He completed the volume in 225 pages, with numerous printed sidenotes that make it easy to consult. An incidental reference to printing occurs in a law for land partition (p. 185-197) which states that land proprietors "may subscribe a writing, and publish the same in one or more of the public News-papers printed in the Territory, in the State of Kentucky, and at the seat of government of the United States, for twelve successive weeks" in order to announce the appointment of commissioners to divide their property into lots. Subsequently, advertisements were to be placed in the newspapers for six weeks to announce a balloting or drawing for the subdivided lots.
(Northwest Territory Laws)
The Library of Congress owns two copies of this Cincinnati imprint. One, lacking the title page and final leaf, is bound in a volume of unknown provenance, possibly obtained about 1912, containing four early editions of Northwest Territory laws. The other is a separate copy, lacking the last three leaves. This more interesting copy has two inscriptions on its title page, the words written uppermost posing some difficulty: "Ex Biblioth[eca] Sem[inari]i [——] S[anc]ti Sulp[icii] Baltimoriensis"; but they make clear that this copy once belonged to the Sulpician seminary founded at Baltimore in 1791 and now named St. Mary's Seminary. A number of similarly inscribed books still retained by the seminary were once part of a special faculty library that merged with the regular seminary library about 1880. Many books from the faculty library bear signatures of individual priests who were their original owners. Thus the second inscription "Dilhet" refers to Jean Dilhet (1753-1811), a Sulpician who spent nine years in this country and was assigned to the pastorate of Raisin River (then in the Northwest Territory, in what is now Monroe County, Mich.) from 1798 to 1804. During 1804 and 1805 he worked in Detroit with Father Richard, who later established a press there (see next section).[50] Its absence from the Library's early catalogs implies that the present copy was acquired sometime after 1875. Two date stamps indicate that the Library had it rebound twice, in 1904 and 1947.

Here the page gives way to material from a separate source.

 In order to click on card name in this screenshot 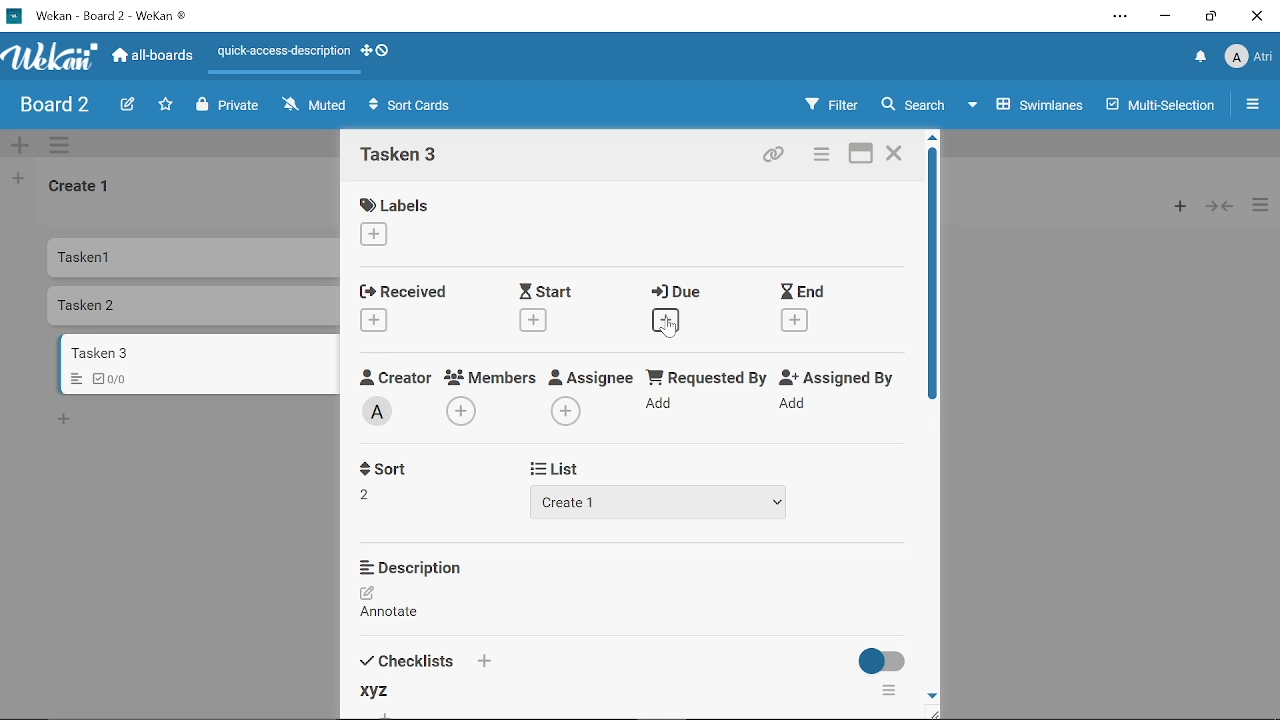, I will do `click(399, 157)`. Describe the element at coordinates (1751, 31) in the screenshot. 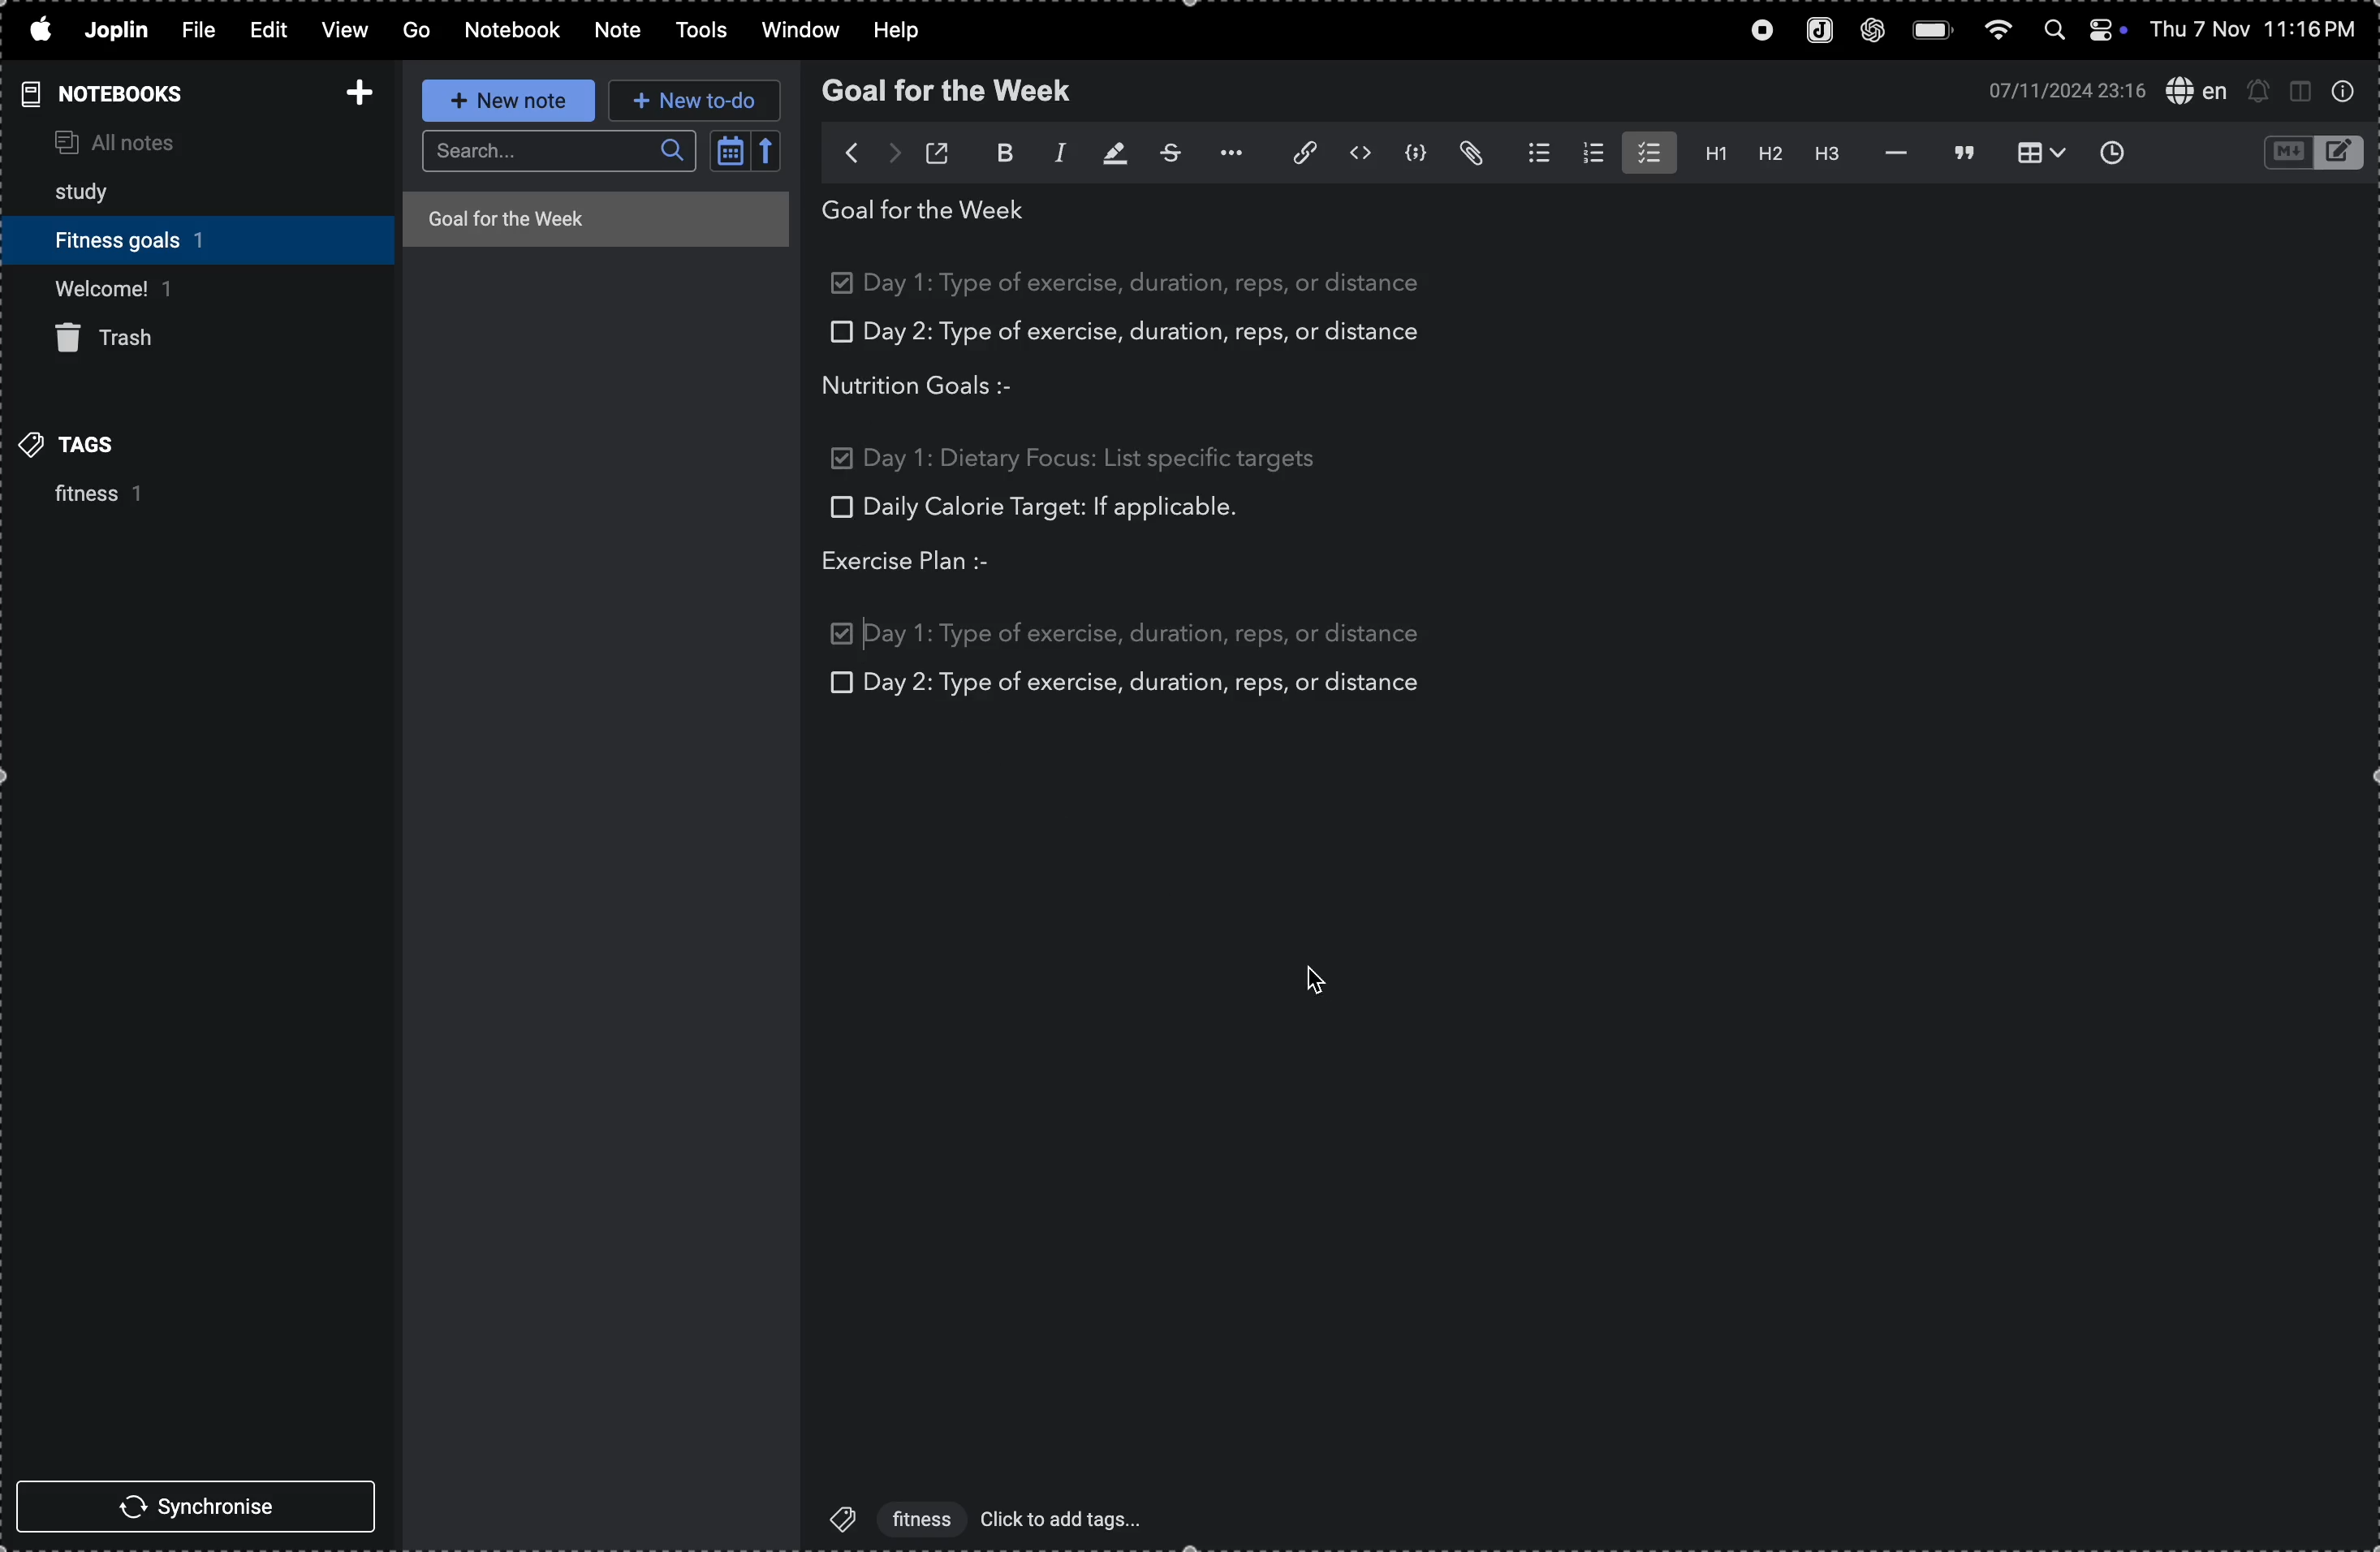

I see `record` at that location.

[48] See Douglas C. McMurtrie, Pioneer Printing in Ohio (Cincinnati, 1943).
[49] Quoted from Historical Records Survey, American Imprints Inventory, no. 17, A Check List of Ohio Imprints 1796-1820 (Columbus, 1941), p. 21.
[50] See the short biography of Dilhet in the preface to his Etat de l'église catholique ou Diocèse des Etats-Unis de l'Amérique septentrionale.... Translated and annotated by Rev. P. W. Browne (Washington, D.C., 1922).